The award was hailed by anti- nuclear campaigners around the world. Mikiso Iwasa, 88, a Hiroshima survivor, said the prize would help push the movement forward.
“It is wonderful we have this Nobel Peace Prize-winning movement. All of us need to join forces, think hard and walk forward together to turn this momentum into something even bigger.”
The prize seeks to bolster the case of disarmament amid nuclear tensions between Washington and Pyongyang, as well as uncertainty over the fate of the 2015 deal between Iran and major powers to limit Tehran’s nuclear programme.
The committee raised eyebrows with its decision to award the prize to an international campaign group with a relatively low profile, rather than recognising the Iran deal, a complex agreement hammered out over years of highstakes diplomacy.
“Norwegian Nobel Committee has its own ways but the nuclear agreement with Iran achieved something real and would have deserved a prize,” tweeted Carl Bildt, a former Swedish prime minister who has held top posts as an international diplomat.
The Iran accord, which Trump has repeatedly called “the worst deal ever negotiated”, is seen as under particular threat this week. A senior administration official said on Thursday Trump was expected to decertify Iran’s compliance, a step towards potentially unwinding the pact.

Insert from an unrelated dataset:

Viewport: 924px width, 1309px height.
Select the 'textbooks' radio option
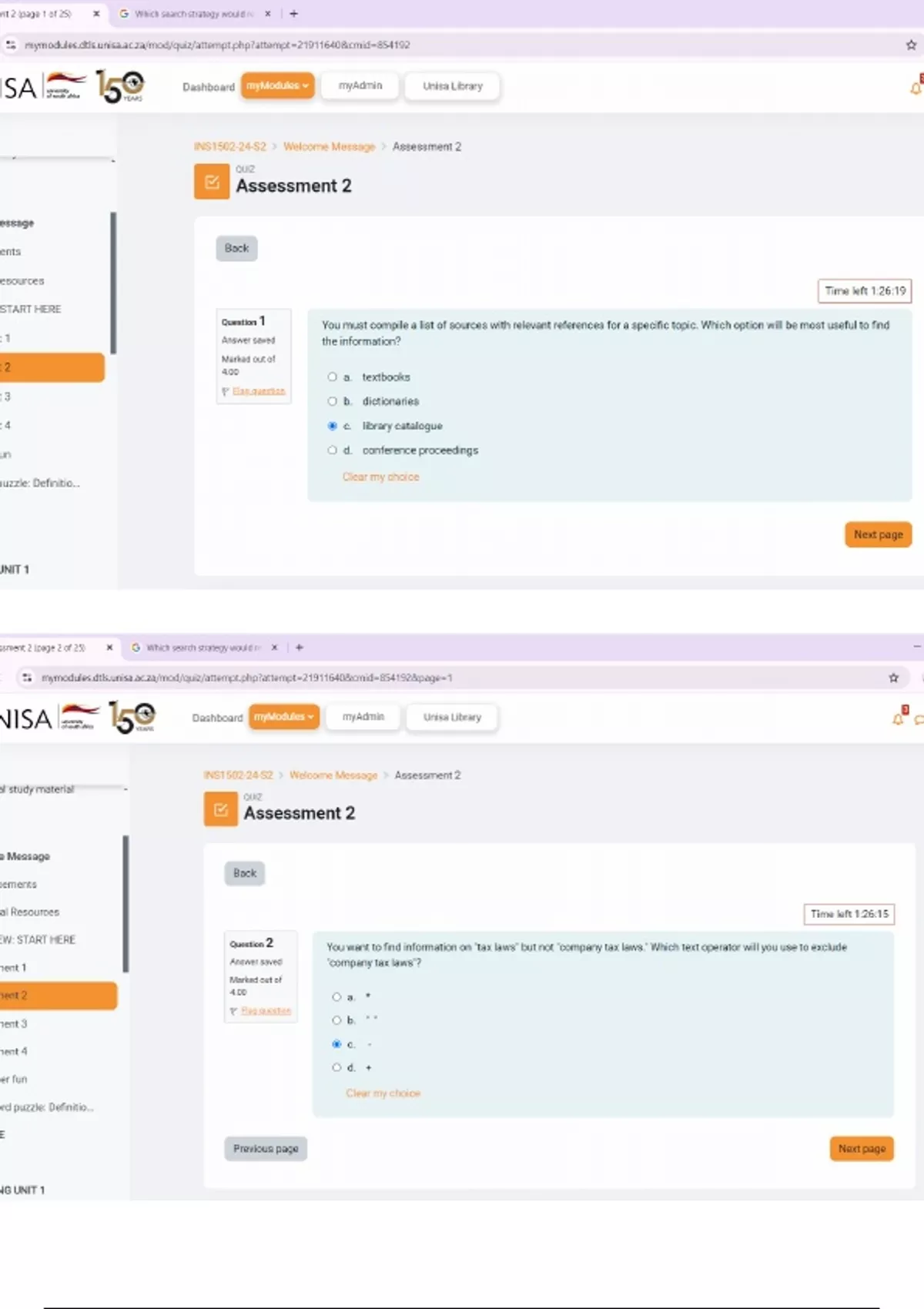click(333, 377)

The committee might have been reluctant to reward the Iranian government for its role in the nuclear deal because the only Iranian winner, 2003 laureate Shrin Ebadi, a lawyer and human rights campaigner, is forced to live in exile.
“I think the committee has thought about the human rights situation in Iran. It would have been difficult to explain the prize even though it has a favourable view of the Iran deal,” historian Asle Sveen said.

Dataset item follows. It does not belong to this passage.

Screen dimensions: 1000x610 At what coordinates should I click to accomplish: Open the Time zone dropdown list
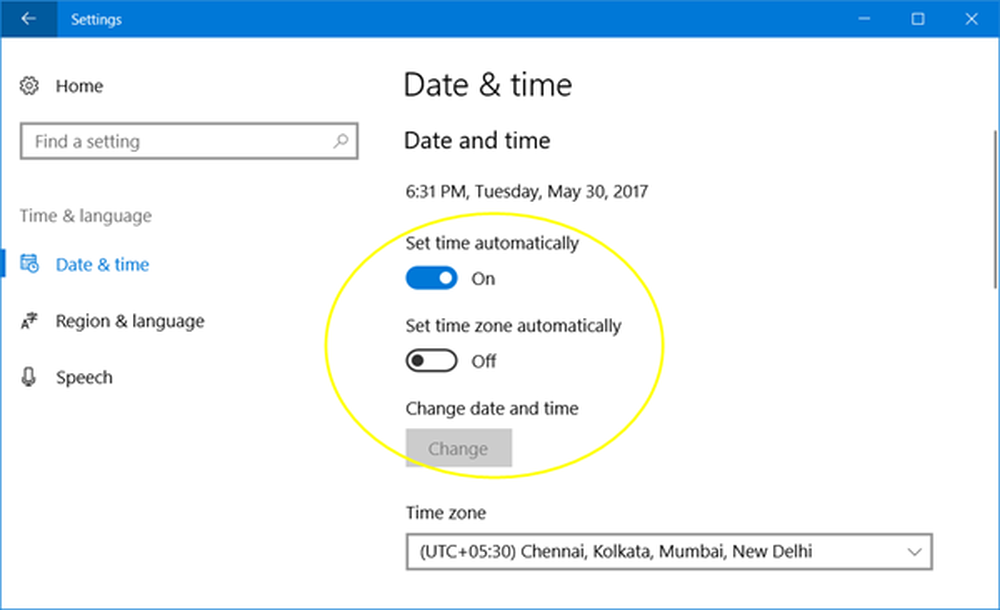point(667,551)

The committee denied giving the prize to an anti-nuclear group was intended either as a rebuke to Trump or as a snub to the architects of the Iran nuclear deal.
“The Iran treaty is a positive development, a disarmament development that is positive, but the reason we mentioned North Korea (in our statement) is a reference to the threat that people actually feel,” Reiss-Andersen said. – Reuters
Ican executive director Beatrice Fihn.